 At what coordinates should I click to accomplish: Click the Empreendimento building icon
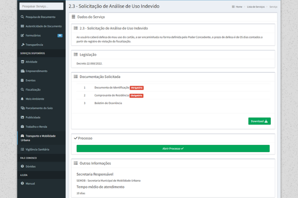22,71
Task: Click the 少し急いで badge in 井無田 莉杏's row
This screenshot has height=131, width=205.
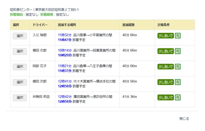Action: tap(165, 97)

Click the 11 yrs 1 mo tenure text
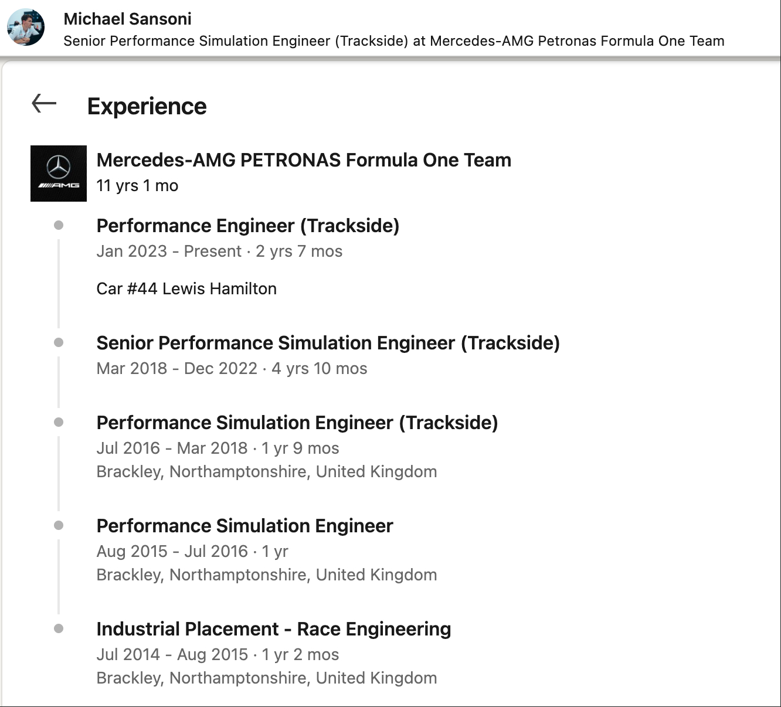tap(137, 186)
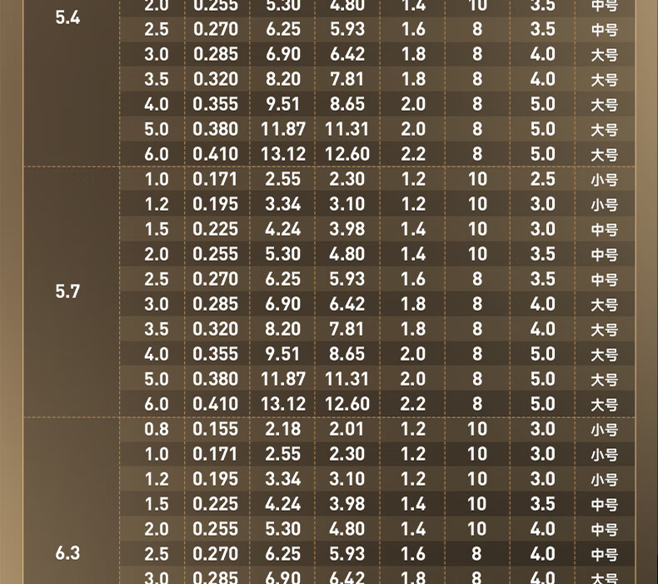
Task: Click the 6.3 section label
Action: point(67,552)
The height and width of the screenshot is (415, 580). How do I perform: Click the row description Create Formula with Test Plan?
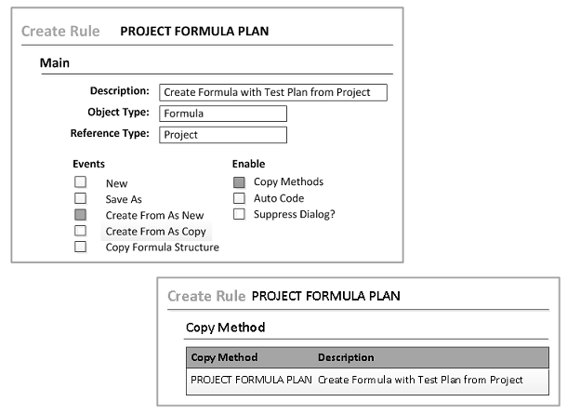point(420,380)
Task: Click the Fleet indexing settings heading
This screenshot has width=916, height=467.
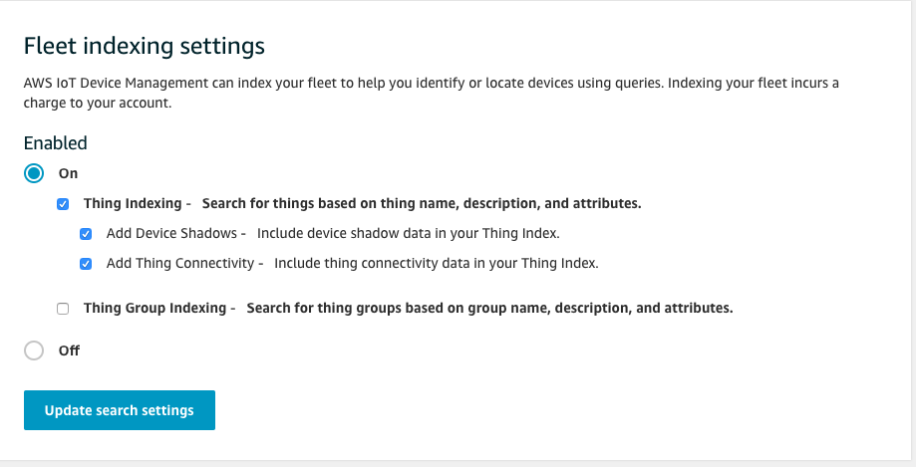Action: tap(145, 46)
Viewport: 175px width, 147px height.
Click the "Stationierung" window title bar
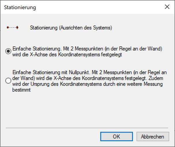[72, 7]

════════════════════

_What is needed_. The records above are to be retyped exactly, with every picture left out.

_Reply to the exercise_.
 At what coordinates should I click to accomplish: Click the Empreendimento building icon
22,71
Task: Click the 少し急いで badge in 井無田 莉杏's row
This screenshot has height=131, width=205.
Action: tap(165, 97)

Click the 11 yrs 1 mo tenure text
tap(137, 186)
Task: Click the 6.3 section label
Action: point(67,552)
The height and width of the screenshot is (415, 580). How do I perform: Click the row description Create Formula with Test Plan?
point(420,380)
Task: Click the Fleet indexing settings heading
This screenshot has width=916, height=467.
Action: tap(145, 46)
Viewport: 175px width, 147px height.
Click the "Stationierung" window title bar
[72, 7]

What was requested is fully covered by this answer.